New England Patriots
In 1999, Shepard signed as a free agent with the New England Patriots. He was waived on August 1, 1999.

Arizona Rattlers
In 2000, Shepard tried his hand at Arena football, signing with the Arizona Rattlers of the Arena Football League. He recorded 4.5 tackles, 1 sack and two pass breakups on the season.

Detroit Fury
On April 11, 2001, Shepard was traded to the Detroit Fury for Kelvin Ingram. He played in just one game, recording a sack. He was waived on June 20, 2001.

Tennessee Valley Vipers
In 2002, Shepard played for the Tennessee Valley Vipers of the af2.

Cincinnati Swarm
In 2003, Shepard played with the Cincinnati Swarm also of the af2.

Louisville Fire
In 2004, Shepard joined the Louisville Fire, also of the af2. On August 11, 2004, Shepard scored the game-winning touchdown against the Quad City Steamwheelers in a 53–48 game.

Dayton Warbirds

Miami Valley Silverbacks
In 2010, Shepard was an offensive and defensive line coach for the Miami Valley Silverbacks. His former teammate, Brian Wells was hired as the team's head coach in 2010, and he convinced Shepard to suit up for the Silverbacks. Shepard appeared in just a single game, recording one tackle on the season.

Coaching career

Miami Valley/Dayton Silverbacks
In 2008, Shepard was named the head coach of the Miami Valley Silverbacks for the 2009 season. The Silverbacks went 0-10 and decided they would not retain Shepard as head coach.

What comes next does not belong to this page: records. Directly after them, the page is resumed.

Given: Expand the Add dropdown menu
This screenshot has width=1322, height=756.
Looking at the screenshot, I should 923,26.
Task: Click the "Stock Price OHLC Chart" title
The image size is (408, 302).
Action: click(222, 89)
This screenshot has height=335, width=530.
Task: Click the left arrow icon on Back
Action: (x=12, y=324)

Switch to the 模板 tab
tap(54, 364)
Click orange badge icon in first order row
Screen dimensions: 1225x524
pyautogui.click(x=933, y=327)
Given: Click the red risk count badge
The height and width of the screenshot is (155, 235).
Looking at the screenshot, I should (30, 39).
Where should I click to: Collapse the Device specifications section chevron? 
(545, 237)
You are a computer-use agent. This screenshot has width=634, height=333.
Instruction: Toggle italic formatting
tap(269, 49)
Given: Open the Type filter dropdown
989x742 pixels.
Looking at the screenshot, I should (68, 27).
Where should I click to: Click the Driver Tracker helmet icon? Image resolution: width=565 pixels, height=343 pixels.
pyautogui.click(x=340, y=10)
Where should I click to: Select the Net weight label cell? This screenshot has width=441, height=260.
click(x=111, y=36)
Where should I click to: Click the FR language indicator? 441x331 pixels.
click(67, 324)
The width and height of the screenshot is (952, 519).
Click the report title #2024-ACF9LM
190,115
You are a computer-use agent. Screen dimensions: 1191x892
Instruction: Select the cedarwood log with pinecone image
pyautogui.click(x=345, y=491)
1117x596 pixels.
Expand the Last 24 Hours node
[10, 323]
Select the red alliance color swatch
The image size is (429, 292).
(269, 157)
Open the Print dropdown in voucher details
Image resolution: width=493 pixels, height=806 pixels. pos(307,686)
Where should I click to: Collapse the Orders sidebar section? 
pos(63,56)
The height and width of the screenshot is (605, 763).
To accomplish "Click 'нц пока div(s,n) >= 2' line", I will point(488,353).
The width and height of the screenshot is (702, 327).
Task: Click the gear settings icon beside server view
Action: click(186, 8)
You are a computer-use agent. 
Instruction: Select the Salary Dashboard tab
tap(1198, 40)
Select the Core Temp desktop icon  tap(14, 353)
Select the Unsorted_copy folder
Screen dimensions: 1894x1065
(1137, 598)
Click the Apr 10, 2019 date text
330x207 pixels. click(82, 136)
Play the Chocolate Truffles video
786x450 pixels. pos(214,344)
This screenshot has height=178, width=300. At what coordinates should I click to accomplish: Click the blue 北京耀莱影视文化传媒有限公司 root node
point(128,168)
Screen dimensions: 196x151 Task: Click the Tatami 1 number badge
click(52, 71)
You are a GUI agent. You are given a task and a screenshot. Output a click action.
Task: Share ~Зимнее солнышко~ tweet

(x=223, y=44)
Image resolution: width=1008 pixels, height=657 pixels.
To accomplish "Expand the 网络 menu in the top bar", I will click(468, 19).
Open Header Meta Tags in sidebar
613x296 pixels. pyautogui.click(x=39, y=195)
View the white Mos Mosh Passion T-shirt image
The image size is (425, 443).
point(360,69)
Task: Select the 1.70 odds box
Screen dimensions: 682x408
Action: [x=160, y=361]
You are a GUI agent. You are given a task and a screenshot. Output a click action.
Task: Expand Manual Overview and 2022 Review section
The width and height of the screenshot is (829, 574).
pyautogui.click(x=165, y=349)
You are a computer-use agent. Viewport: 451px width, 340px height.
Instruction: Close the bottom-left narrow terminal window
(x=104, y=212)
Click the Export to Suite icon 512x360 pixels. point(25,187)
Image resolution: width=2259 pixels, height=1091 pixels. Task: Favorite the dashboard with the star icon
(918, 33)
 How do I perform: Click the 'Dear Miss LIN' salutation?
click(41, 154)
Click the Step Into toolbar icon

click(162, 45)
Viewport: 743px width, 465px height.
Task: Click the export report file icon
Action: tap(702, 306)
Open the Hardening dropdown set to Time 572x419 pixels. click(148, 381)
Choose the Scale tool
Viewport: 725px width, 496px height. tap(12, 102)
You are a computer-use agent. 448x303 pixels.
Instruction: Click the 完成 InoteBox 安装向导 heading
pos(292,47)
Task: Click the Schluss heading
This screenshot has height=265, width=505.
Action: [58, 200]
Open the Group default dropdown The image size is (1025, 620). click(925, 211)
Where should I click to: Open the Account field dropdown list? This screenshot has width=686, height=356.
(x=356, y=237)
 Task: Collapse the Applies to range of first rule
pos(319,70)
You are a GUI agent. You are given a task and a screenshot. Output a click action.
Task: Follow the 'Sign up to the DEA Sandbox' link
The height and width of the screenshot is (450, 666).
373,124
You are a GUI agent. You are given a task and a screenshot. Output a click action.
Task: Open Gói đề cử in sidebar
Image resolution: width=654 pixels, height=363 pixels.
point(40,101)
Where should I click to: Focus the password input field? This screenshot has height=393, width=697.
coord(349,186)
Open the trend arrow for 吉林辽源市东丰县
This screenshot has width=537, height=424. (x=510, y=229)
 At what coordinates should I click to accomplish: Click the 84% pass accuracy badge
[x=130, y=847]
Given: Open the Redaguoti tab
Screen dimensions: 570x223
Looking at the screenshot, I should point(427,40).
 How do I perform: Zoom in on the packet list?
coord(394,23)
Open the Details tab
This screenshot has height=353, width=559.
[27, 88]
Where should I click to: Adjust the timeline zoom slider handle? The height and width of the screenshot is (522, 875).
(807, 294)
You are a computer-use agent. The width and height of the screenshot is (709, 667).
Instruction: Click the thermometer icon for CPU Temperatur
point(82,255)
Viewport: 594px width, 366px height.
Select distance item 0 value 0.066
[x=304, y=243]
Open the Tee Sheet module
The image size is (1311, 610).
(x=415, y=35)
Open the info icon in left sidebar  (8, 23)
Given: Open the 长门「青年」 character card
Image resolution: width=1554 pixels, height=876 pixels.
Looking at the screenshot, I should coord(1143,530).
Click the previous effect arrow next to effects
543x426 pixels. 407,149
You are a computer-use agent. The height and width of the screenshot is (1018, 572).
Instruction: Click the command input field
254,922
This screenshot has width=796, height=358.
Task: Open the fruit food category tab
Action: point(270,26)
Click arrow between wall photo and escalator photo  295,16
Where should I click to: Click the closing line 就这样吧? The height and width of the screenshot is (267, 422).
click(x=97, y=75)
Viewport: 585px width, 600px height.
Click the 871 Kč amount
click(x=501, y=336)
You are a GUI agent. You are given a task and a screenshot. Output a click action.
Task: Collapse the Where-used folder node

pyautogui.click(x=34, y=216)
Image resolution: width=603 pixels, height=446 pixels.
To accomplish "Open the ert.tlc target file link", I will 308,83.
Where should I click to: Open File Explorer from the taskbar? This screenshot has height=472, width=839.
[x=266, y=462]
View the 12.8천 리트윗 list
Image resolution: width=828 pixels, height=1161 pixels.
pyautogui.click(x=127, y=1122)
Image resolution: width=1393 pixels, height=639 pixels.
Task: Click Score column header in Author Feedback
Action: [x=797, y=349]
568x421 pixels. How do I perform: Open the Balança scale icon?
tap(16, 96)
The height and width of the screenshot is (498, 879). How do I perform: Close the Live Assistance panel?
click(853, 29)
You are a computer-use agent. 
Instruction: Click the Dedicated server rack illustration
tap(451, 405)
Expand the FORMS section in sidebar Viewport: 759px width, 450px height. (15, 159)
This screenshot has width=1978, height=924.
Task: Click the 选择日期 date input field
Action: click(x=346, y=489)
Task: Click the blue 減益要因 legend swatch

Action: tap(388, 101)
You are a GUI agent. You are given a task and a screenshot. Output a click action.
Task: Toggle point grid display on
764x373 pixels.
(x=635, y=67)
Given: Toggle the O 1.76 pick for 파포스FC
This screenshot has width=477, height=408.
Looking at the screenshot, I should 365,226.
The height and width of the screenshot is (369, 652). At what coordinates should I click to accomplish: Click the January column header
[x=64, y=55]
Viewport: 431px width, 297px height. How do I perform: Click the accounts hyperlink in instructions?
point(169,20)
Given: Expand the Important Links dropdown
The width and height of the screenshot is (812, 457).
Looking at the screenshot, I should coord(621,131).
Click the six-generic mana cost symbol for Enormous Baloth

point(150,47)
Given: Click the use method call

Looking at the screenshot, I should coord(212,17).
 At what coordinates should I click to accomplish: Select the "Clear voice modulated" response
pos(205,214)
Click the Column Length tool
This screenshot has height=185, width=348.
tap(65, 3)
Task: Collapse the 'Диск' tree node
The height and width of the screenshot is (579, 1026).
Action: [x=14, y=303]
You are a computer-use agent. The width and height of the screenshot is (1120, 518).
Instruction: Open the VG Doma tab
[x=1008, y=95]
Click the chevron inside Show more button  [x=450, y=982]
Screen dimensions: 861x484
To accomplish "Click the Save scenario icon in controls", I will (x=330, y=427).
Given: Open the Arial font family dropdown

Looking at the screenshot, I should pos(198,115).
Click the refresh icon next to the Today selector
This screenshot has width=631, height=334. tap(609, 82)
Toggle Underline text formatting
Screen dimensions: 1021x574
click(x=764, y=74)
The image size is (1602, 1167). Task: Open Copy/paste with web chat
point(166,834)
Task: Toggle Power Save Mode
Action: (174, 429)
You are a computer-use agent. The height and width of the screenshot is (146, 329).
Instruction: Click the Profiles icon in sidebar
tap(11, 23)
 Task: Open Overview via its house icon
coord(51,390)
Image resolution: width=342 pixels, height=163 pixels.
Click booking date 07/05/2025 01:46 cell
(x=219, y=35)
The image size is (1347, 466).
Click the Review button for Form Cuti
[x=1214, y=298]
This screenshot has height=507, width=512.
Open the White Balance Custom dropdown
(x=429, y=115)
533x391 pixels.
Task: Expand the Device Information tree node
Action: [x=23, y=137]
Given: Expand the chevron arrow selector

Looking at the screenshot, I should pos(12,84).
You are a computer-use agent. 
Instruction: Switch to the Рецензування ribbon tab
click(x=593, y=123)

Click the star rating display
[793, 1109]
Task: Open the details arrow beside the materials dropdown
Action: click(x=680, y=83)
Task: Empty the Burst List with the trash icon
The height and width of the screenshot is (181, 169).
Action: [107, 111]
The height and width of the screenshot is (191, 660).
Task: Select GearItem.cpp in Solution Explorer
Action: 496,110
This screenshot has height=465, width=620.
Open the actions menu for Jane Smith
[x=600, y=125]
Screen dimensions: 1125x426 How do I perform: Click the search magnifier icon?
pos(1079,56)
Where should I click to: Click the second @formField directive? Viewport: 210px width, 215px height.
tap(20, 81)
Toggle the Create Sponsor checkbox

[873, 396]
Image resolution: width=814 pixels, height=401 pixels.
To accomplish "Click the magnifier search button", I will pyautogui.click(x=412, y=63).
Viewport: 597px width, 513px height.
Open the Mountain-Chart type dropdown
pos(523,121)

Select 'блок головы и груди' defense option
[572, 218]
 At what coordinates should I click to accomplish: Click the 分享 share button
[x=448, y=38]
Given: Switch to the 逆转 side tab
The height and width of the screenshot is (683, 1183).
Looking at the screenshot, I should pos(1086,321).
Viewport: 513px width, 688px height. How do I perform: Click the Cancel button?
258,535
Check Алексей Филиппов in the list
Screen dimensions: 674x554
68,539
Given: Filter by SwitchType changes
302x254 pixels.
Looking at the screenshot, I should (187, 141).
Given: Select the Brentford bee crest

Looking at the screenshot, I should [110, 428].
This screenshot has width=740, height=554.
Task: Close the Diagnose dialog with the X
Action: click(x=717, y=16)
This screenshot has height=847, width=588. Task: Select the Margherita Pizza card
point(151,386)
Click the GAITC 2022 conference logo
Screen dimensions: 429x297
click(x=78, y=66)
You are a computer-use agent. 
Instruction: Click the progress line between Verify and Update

In 2010, the Silverbacks hired a former teammate and coach of Shephard's in Brian Wells. Wells signed Shepard as a player for the Silverbacks, but after just one game, Shepard joined the coaching staff working with the offensive and defensive lines.

In 2011, Shepard returned to the role of head coach for the Silverbacks, as they had found a new home at Hara Arena in Dayton, Ohio. Shepard led the Silverbacks to a 5–5 record and earned the team their second-straight playoff berth. Their .500 winning percentage for the season was a Silverbacks record, until it was broken in 2012. Following the 2011 season, Shepard resigned as the Silverbacks head coach.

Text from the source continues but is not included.